Multikino multiplex was the first of its kind built in Bydgoszcz. It houses 10 screens for a total capacity of 2,175 seats.

View from Focha Street
Monument to Von Brenkenhoff, 1914 Bromberg

=== Mechanical School Nr.1, Corner with 37 Świętej Trójcy street ===

Registered on Kuyavian-Pomeranian Voivodeship heritage list, Nr.601424, Reg. A/890, March 23, 1993

1911, by Otto Brech & Carl Meyer

Neo-Baroque & Eclecticism

The building of the Mechanical School Nr.1 in Bydgoszcz is a historic public building in Bydgoszcz, serving educational purposes. It has been christened in 1989, Mechanical School Franciszek Sylwester Jerzy Siemiradzki, an engineer and director of the school from 1923 to 1939.

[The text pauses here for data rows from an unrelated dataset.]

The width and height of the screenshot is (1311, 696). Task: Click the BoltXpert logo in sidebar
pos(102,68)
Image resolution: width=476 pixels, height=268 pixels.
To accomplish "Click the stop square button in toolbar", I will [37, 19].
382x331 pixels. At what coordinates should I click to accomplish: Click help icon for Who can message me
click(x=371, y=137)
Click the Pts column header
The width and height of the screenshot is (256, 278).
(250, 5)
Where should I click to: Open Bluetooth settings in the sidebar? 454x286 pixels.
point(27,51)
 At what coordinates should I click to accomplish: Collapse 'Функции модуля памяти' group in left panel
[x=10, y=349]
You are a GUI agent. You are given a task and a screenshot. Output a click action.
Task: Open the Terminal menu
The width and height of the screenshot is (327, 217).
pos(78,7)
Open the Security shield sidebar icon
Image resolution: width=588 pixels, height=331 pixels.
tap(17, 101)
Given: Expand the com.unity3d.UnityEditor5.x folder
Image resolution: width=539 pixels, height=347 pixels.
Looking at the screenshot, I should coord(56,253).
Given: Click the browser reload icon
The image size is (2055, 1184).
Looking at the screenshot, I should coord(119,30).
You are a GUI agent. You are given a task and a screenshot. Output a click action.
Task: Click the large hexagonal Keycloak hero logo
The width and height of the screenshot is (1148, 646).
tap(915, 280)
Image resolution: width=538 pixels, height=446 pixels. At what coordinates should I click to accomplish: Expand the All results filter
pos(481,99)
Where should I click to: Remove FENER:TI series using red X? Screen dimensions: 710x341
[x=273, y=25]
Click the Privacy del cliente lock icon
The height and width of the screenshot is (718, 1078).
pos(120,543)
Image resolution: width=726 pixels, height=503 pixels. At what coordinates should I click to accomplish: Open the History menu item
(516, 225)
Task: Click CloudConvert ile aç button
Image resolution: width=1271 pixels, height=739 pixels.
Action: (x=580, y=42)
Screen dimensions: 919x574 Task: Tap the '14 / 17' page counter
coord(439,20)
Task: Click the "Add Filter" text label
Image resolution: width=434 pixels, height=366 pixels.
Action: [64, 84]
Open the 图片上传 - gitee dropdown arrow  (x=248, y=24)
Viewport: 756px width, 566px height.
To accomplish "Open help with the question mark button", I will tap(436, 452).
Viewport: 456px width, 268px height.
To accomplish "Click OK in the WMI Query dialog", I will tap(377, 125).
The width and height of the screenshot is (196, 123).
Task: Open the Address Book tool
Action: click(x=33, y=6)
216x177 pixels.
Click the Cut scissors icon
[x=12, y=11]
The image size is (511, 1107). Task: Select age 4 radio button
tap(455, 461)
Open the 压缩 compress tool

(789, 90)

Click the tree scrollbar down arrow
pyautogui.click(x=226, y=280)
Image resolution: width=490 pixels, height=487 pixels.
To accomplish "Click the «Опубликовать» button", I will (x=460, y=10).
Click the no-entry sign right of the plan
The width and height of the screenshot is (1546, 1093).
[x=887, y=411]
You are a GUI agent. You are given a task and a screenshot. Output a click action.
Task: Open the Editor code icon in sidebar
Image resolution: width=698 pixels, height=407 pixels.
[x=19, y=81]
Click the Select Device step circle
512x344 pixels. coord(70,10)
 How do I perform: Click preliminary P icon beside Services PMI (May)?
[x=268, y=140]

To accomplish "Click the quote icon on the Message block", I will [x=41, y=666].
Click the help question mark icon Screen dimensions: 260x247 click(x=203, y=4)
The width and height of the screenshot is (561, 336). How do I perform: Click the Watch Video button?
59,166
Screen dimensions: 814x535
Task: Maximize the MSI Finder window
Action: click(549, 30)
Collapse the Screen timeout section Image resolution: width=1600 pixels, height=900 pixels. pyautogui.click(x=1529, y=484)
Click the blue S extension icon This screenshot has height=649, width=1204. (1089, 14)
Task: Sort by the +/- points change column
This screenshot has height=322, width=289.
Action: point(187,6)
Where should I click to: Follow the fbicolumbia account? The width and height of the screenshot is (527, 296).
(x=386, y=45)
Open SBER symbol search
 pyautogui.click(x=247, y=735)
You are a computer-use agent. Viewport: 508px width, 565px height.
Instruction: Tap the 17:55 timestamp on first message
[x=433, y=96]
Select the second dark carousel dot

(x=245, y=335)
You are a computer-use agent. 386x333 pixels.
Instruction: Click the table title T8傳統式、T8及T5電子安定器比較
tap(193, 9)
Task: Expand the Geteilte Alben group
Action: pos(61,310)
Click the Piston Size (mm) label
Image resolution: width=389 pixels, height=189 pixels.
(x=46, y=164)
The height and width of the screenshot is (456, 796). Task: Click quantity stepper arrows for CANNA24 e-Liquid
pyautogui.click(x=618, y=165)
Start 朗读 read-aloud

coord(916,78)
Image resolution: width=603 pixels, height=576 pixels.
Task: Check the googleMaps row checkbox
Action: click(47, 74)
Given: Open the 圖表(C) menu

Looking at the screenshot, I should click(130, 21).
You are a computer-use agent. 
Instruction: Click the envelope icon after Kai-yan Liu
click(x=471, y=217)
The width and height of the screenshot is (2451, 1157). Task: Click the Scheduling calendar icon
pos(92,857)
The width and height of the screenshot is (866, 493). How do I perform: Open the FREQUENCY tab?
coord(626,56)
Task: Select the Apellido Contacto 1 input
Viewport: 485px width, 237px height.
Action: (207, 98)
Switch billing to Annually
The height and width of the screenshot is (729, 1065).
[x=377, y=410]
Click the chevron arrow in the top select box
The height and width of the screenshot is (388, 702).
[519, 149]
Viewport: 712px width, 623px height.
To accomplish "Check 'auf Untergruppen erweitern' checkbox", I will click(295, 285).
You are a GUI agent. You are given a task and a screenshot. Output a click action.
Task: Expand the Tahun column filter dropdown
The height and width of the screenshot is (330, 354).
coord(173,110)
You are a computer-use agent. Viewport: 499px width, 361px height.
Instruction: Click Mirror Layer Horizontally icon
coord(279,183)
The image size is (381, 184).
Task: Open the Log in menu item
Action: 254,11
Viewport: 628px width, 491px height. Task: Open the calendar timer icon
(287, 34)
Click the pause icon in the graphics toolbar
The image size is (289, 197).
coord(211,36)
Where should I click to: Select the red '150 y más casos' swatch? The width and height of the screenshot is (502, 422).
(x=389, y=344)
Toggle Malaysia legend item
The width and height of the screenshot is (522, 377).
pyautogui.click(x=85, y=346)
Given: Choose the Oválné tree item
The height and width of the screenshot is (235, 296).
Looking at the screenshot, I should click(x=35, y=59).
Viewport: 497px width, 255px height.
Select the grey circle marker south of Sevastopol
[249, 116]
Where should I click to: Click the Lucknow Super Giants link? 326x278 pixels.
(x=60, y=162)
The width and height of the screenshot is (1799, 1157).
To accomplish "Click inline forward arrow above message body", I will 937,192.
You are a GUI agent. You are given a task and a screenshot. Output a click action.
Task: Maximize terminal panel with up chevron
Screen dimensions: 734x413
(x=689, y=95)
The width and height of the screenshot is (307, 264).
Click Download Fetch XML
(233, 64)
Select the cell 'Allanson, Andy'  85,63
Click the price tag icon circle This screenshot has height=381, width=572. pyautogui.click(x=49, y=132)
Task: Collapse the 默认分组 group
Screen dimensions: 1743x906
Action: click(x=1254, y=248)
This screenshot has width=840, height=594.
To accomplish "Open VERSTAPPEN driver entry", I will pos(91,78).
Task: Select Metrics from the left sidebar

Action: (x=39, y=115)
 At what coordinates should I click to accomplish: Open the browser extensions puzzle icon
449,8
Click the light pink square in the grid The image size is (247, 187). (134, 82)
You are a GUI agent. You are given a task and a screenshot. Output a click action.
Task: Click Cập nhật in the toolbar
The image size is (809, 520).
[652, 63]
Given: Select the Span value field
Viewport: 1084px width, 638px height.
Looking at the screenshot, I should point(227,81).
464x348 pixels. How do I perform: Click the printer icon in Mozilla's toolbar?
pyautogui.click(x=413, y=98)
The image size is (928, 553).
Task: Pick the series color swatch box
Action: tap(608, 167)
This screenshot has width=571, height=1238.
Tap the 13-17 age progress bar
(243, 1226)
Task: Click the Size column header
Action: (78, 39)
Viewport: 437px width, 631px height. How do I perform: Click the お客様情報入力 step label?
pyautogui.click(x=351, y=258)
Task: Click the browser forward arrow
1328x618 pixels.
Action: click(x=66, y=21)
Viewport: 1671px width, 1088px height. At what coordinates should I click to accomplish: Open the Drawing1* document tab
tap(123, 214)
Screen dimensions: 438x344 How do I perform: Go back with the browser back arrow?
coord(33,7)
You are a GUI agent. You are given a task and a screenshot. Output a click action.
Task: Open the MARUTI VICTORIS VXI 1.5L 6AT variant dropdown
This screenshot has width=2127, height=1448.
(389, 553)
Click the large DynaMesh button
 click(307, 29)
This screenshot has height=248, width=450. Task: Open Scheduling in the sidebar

View from Nakielska street
View from Focha Street
Old Canal with Mechanical school on a 1914 postcard

==See also==

- Bydgoszcz
- Bydgoszcz Architects (1850-1970s)

==Bibliography==
- Derenda, Jerzy (2006). "Piękna stara Bydgoszcz – tom I z serii Bydgoszcz miasto na Kujawach."
- Umiński, Janusz (1996). "Bydgoszcz. Przewodnik."
- Bręczewska-Kulesza, Daria. "Przegląd stylów występujących w bydgoskiej architekturze drugiej połowy XIX i początku XX stulecia"
- "Bydgoszcz w stronę Okola" (2004)
- Jastrzębska-Puzowska, Iwona (2005). "Od miasteczka do metropolii. Rozwój architektoniczny i urbanistyczny Bydgoszczy w latach 1850-1920"
- Błażejewski Stanisław, Kutta Janusz, Romaniuk Marek (1994). "Bydgoski Słownik Biograficzny. Tom I."